I bought Redefining Realness after I saw Janet Mock get interviewed by Trevor Noah on The Daily Show. I thought, “Who is this brilliant, engaging woman?” I loved watching her speak, and thought, “Shit, I want to sound like her.” She was so self-assured and eloquent–I had to know her story. (This is how my mind works when I see smart women, by the way. I want to be like them.) She was there to speak about her new autobiography, Surpassing Certainty, but of course, once I saw that she’d written another book before that, I had to get them both.
Redefining Realness is a gripping, honest, heartbreaking, mind-opening, and uplifting memoir about a girl who has courage and resilience that I admire greatly. Janet Mock’s life story is one I identified with in some ways, and one I learned greatly from, since her reality is one that I’ve only recently been seriously exposed to these past few years (because of my own blindness and our shallow environment.
Janet Mock’s story begins in New York, 2009, when she meets a man, falls in love with him, and then decides to tell him her story.
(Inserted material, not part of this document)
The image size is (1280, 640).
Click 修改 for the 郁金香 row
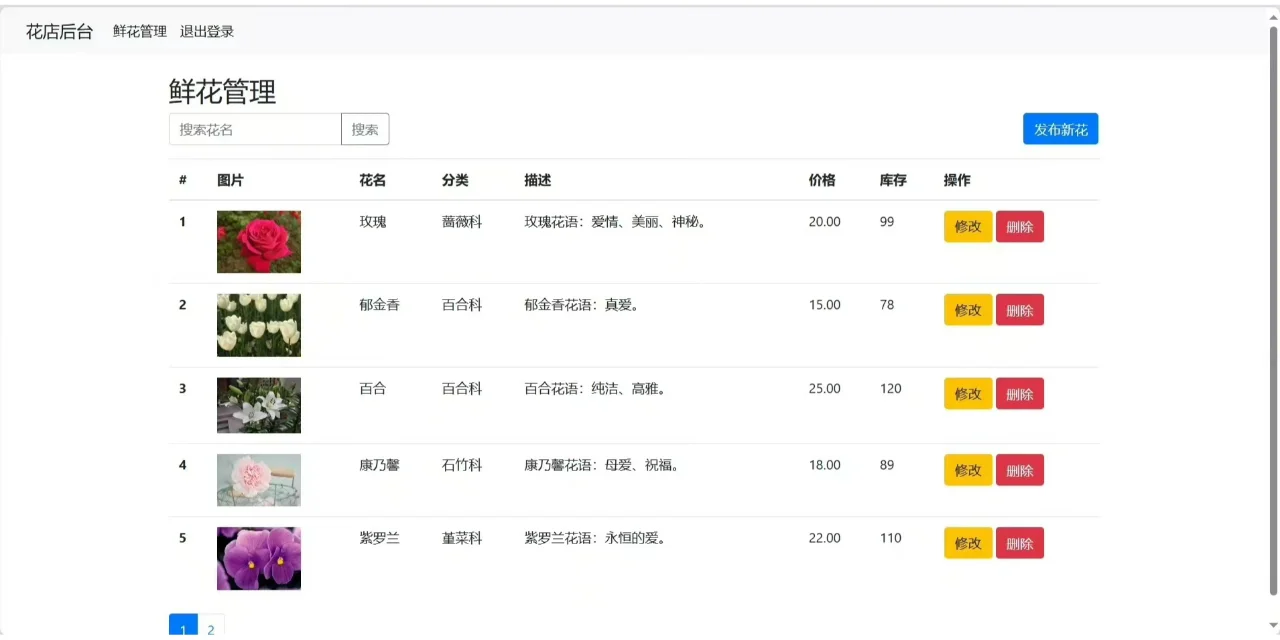coord(967,309)
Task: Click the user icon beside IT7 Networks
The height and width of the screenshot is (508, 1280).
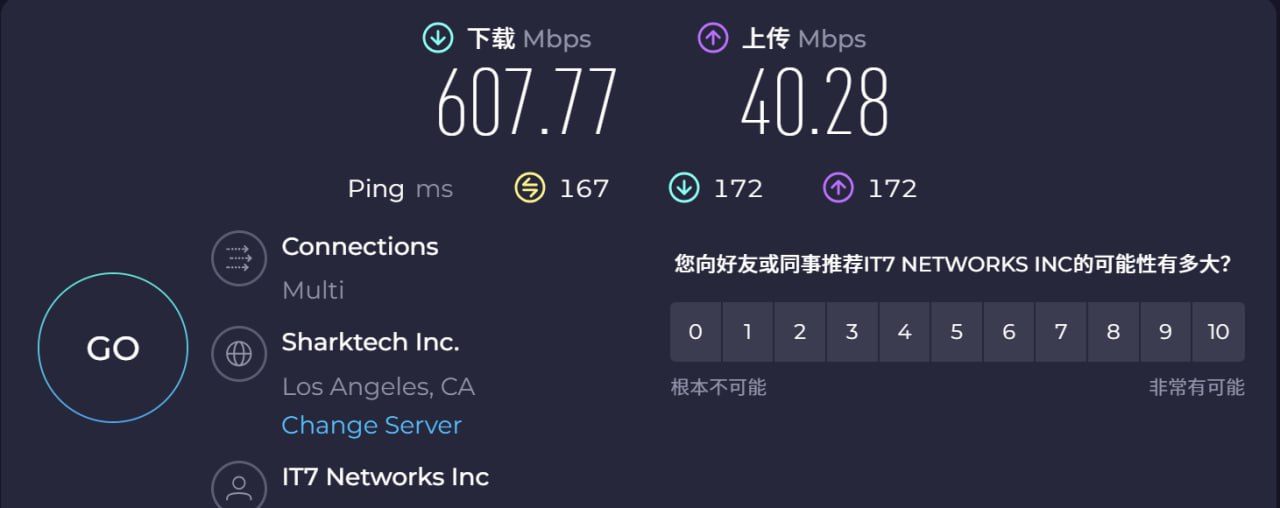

It then flashes back to Hawaii in the 80’s, a time when she was Charles, growing up in a broken family, being raised by an “alpha-male,” black, Texan dad who always put himself first, and a Hawaiian mom who always put her men first. Janet’s early childhood was one spent watching her father betray her mother, and her mother turn to desperate measures to get his attention.
Redefining Realness is an emotionally gripping read, but the earlier chapters were harder for me to handle, as I had to see Janet struggle with confusion about her identity since she was considered different because of a multitude of reasons. She was black in a place with hardly any black people. She was born and assigned the gender of a boy, and knew early on that didn’t fit. In many ways she displayed behavior that went against societal expectations, and she was always slapped down. But, she was resilient. Add to that the fact that her family was poor, her parents were selfish, and she always had to overcome abandonment as she was never rooted to one place or person.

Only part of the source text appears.